[About this exercise] Type again, exactly, the lines below from the start through the line that includes "Screen dimensions: 1244x693".

Segment Start: Records for the task

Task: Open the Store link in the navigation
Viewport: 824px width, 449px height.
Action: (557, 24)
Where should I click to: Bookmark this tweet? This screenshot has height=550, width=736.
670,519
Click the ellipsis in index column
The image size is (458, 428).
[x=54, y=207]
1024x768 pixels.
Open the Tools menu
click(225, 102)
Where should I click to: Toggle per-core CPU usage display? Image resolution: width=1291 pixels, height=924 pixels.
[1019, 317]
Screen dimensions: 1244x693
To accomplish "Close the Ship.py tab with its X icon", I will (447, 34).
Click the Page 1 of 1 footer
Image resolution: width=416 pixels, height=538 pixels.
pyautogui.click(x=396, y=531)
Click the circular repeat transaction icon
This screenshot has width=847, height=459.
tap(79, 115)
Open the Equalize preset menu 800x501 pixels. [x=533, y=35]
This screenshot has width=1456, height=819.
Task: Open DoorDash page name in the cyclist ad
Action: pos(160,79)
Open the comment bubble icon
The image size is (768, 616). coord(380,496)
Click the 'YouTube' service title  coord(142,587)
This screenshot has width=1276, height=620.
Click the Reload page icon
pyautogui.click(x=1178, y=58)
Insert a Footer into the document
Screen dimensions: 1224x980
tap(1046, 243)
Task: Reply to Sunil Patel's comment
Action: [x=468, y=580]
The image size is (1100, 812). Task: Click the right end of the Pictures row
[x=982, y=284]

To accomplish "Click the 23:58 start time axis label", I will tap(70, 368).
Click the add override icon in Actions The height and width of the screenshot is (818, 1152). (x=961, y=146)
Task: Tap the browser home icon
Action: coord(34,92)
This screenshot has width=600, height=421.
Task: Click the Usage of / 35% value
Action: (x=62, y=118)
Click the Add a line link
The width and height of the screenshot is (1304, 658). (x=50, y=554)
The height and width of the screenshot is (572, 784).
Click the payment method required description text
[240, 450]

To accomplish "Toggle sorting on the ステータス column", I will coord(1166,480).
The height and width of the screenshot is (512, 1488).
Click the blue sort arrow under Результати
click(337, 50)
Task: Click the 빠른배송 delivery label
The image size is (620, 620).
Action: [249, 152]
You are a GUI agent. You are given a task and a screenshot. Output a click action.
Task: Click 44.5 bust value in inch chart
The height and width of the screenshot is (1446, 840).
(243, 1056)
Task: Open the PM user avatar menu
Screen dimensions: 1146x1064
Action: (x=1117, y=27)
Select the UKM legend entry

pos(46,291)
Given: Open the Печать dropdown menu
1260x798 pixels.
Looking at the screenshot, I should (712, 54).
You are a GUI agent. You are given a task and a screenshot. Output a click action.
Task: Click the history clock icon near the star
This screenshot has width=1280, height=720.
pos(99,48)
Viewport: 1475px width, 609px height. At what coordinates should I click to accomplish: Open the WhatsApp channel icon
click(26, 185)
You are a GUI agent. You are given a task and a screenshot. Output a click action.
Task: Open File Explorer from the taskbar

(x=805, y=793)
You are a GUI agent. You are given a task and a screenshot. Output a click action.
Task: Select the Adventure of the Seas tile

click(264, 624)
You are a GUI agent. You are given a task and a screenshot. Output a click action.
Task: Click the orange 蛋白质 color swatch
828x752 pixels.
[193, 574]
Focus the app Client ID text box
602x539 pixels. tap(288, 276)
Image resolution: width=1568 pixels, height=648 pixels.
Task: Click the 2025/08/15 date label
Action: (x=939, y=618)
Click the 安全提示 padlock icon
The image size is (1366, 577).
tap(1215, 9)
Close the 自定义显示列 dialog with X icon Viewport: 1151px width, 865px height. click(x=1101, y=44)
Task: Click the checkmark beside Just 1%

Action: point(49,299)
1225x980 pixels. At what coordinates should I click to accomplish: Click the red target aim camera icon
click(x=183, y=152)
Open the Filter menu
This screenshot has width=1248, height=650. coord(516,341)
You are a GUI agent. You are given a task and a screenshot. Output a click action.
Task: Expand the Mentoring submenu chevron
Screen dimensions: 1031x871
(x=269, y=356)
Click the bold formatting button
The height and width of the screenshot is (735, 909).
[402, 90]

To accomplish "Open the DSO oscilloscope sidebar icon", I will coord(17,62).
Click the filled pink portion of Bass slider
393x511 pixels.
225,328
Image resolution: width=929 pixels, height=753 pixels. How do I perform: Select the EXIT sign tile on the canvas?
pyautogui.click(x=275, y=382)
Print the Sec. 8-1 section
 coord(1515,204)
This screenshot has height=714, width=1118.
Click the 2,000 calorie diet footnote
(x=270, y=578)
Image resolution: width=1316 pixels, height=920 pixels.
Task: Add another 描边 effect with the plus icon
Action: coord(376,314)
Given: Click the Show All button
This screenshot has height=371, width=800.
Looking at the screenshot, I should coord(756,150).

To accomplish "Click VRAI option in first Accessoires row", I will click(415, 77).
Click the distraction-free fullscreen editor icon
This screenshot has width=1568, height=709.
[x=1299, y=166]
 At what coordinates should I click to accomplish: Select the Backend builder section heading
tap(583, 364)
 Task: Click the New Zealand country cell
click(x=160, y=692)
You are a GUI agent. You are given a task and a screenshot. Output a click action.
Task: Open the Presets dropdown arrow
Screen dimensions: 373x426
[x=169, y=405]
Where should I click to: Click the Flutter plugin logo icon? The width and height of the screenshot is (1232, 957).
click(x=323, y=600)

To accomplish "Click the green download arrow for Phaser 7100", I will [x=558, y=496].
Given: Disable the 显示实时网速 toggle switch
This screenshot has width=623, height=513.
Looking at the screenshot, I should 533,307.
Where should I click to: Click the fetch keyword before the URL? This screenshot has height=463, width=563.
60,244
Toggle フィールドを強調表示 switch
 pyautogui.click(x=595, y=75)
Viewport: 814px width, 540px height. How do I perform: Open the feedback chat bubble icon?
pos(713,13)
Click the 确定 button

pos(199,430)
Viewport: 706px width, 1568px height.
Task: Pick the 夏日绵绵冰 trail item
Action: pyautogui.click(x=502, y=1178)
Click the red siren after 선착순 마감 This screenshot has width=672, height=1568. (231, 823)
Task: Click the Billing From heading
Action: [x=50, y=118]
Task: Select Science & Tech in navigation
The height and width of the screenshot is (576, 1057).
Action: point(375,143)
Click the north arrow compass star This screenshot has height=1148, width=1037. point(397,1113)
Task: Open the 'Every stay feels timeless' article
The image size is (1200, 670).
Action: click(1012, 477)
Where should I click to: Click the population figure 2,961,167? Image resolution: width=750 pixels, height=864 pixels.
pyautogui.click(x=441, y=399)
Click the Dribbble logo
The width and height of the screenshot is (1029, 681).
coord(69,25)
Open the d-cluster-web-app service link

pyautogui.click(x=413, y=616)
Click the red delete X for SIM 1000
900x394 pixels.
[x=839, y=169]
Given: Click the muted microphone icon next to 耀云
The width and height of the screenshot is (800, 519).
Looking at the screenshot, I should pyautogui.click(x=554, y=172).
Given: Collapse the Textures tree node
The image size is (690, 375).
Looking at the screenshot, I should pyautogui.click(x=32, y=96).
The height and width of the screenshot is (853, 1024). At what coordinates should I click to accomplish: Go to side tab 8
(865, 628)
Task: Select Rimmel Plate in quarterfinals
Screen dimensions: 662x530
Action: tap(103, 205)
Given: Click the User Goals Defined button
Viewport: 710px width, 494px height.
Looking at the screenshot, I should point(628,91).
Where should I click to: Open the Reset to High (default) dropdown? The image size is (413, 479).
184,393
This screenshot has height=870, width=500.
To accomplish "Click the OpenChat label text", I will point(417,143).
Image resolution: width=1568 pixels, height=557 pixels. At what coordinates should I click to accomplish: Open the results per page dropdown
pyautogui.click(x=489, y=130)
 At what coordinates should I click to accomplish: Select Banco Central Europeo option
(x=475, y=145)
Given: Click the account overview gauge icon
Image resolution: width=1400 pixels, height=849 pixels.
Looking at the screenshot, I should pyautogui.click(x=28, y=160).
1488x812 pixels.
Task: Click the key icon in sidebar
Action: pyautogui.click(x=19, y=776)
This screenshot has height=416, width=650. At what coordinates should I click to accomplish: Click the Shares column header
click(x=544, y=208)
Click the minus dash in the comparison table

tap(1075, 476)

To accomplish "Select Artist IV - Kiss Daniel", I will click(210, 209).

Segment End: Records for the task

[Solution to this task]
Task: Open the Store link in the navigation
Viewport: 824px width, 449px height.
Action: (557, 24)
Where should I click to: Bookmark this tweet? This screenshot has height=550, width=736.
670,519
Click the ellipsis in index column
The image size is (458, 428).
[x=54, y=207]
1024x768 pixels.
Open the Tools menu
click(225, 102)
Where should I click to: Toggle per-core CPU usage display? Image resolution: width=1291 pixels, height=924 pixels.
[1019, 317]
Screen dimensions: 1244x693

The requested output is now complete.